Thursday, July 9, 2015

Aliens are Fungible and Travel Well

A long-lived civilization that had learned science and technology to its limits and used that knowledge to solve all the problems of the civilization and all the problems of individual members of that civilization would have certain characteristics. Thinking through what they would be helps us in figuring out why we don’t see alien starships hovering over us.

First of all, resource problems are behind them. They would have had to establish a plan for providing energy to their members and every facility in the civilization’s infrastructure that needed it. Maybe we can guess this is D-D fusion, which may have taken them centuries to figure out. Perhaps some genius figured out how to do on the back of an envelope in a half-hour. Maybe it is something else based on binding energy, or based on some other source. But they have energy. They also have resources for their members, most likely based on a high degree of recycling. They have stability, as it is fine for a civilization to grow on their planet for a while, but it has to come to a plateau where the civilization can continue on at a steady pace. With stability, things can be figured out so that everything works optimally. Life goes on and continues to go on for a very long time.

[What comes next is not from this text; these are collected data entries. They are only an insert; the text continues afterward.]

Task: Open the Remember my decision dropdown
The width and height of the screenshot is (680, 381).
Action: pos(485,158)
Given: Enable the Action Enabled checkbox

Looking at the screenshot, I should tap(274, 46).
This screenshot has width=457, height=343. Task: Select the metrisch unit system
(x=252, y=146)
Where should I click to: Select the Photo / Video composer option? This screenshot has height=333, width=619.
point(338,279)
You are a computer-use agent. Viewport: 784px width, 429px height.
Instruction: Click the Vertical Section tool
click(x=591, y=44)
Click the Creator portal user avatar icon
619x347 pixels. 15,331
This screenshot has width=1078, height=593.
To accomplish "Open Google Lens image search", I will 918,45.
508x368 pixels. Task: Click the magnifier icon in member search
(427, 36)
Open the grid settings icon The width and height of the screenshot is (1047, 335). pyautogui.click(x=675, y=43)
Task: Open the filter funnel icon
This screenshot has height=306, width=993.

Second of all, problem members wouldn’t exist. When the civilization has mastered biology, microbiology, biochemistry, genetics, neurology, psychology, and more things, problems all have their solutions, and not only that, how to prevent them is known. We don’t now have names for all the specialties that will be known perfectly in a long-lived alien civilization. Imagine an engineering profession that involves replacing cellular structures in livers. Imagine a profession that knows how to provide the best visual training for infants. Imagine all you want, and that is what they will have done, over the course of centuries of learning, research, experimentation, and theorizing. So there will be no unsolved problems. Everyone will be healthy, intelligent, happy, well-motivated, and so on. There are resources and knowledge available in any society that continues to build up their technology base to the ultimate state. It certainly is possible for a society to run into roadblocks along the way there, but they are not the subject of this discussion. We are discussing civilizations that will have starship capability, whether or not they use it.

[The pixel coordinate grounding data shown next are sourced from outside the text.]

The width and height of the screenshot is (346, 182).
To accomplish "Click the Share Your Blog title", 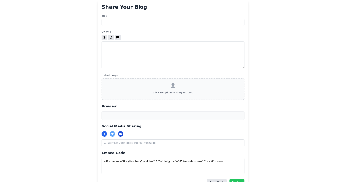I will click(x=124, y=7).
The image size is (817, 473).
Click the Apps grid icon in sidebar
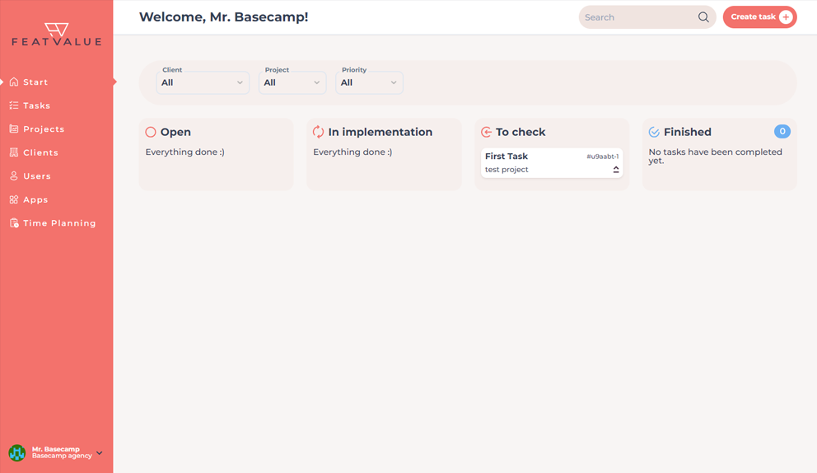[14, 199]
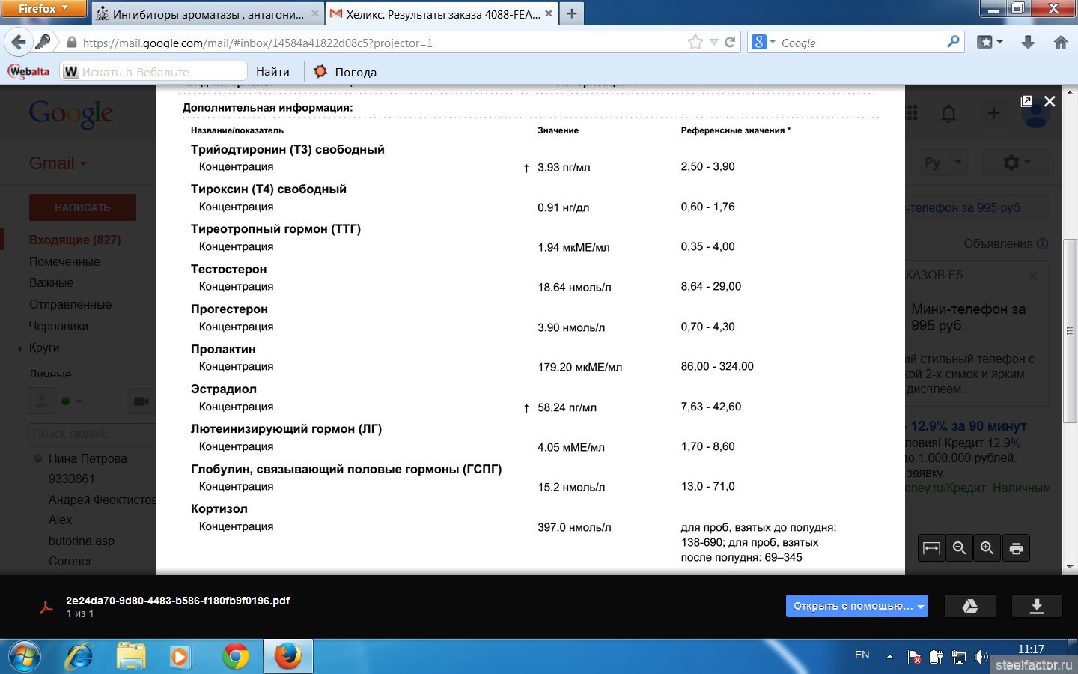Image resolution: width=1078 pixels, height=674 pixels.
Task: Open the 'Погода' weather link
Action: (x=345, y=72)
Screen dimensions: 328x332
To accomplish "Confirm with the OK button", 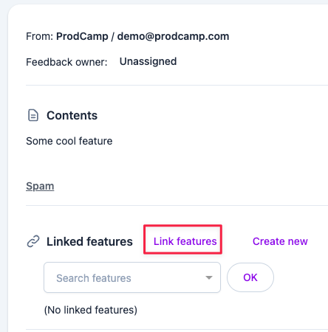I will click(250, 277).
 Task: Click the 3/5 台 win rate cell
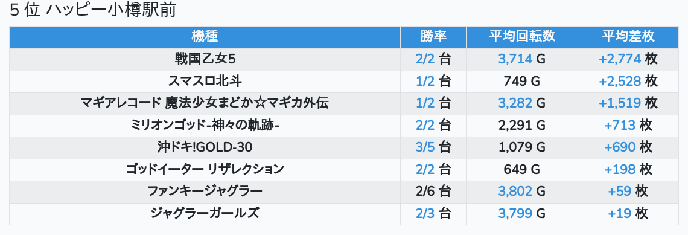click(433, 147)
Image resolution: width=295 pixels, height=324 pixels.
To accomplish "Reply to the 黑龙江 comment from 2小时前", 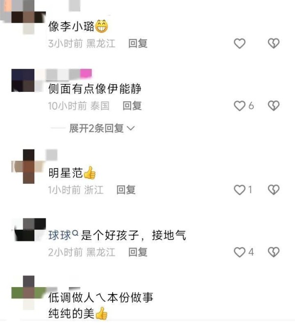I will pos(138,252).
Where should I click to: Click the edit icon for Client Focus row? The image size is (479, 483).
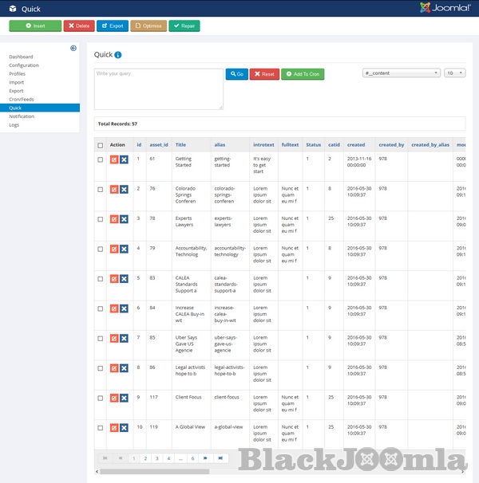tap(114, 396)
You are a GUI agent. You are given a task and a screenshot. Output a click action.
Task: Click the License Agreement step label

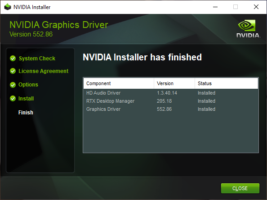click(44, 71)
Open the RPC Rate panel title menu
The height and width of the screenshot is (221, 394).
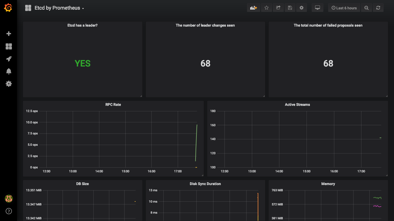tap(113, 104)

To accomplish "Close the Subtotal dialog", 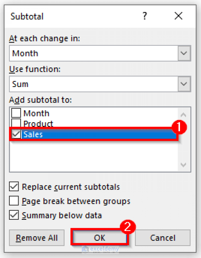I will click(x=178, y=16).
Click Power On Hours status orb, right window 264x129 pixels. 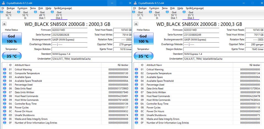136,111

What this implies is that aliens are pretty much alike. Maybe even identical. All the aliens would have the same ability to think, plan, discuss, lecture, and anything else. There would be no reason to deprive any individual or group of the best available. Remember there are no problem individuals left. There is no one who derives pleasure from the diminution of others. There is no one who has psychological problems that cause them to want to destroy something in the infrastructure or in social organizations. Psychology is one of the sciences and it was completely worked out in the alien civilization. After all the progress of multiple centuries, there are simply typical members of society, living according to its customs. The customs would have evolved over millennia so that they would fit well together and make the stability of life possible.

This is very different from what we know of society today on Earth and in our recent history. When we project from our current status onto some alien civilization that has technology of all kinds at its beck and call, we are mis-projecting. If we mis-project, we may misunderstand what alien travel might occur, and what the conditions of it might be. We may also misunderstand what types of signatures might be given off, either from a home planet, a star ship, a new colony, or whatever else is hiding out there in the local neighborhood of the galaxy.

That aliens may be identical has some interesting implications. One is that the crew of a ship might be interchangeable. No need for a permanent captain if anyone can do it, and since rotation is probably more interesting that permanent specialization, it might be the only way starships are organized. Of course, there may be no need for a captain at all, if the crew is asleep and the ship is run by whatever computers turn into after a few millennia.

Sometimes we make a great deal over the return of a starship crew, when the crew has slept and not aged, and they return to a society that is far in the future of the one they left. In an ordinary alien civilization, they might not be able to tell the difference. The society is stable. That means that there is nothing different in the civilization a thousand years later, if their round trip takes that long. The city they came from looks the same, except for non-essential trappings, as it was designed to be optimal. They wouldn’t have torn up the city streets and put some vacuum subway down there, because if a vacuum subway was the best thing to have, they would have put it in before the ship left. It has the same infrastructure as before, repaired to the same standards, and with the same information available.

It means that the crew, when they wake from their voyage, won’t find the people they knew before they took off, but they won’t miss them as there are people just like them to greet them on their return. The concept of displacement in time loses all its negative associations. In a stable environment, with everything the same and people the same as before, there would be no reason not to volunteer for an interstellar voyage, or no reason to object to a lottery that chooses crew members randomly. The decision to build a ship would not be based on how people feel about space travel, it would be based on the costs and benefits associated with it. There would be no reason to hold a vote on whether the civilization should go to other stars. They would simply use the overwhelming science knowledge they have to figure out if it was the best way to use the consumable resources that building such a ship would entail.

One could say that aliens are fungible, and travel well.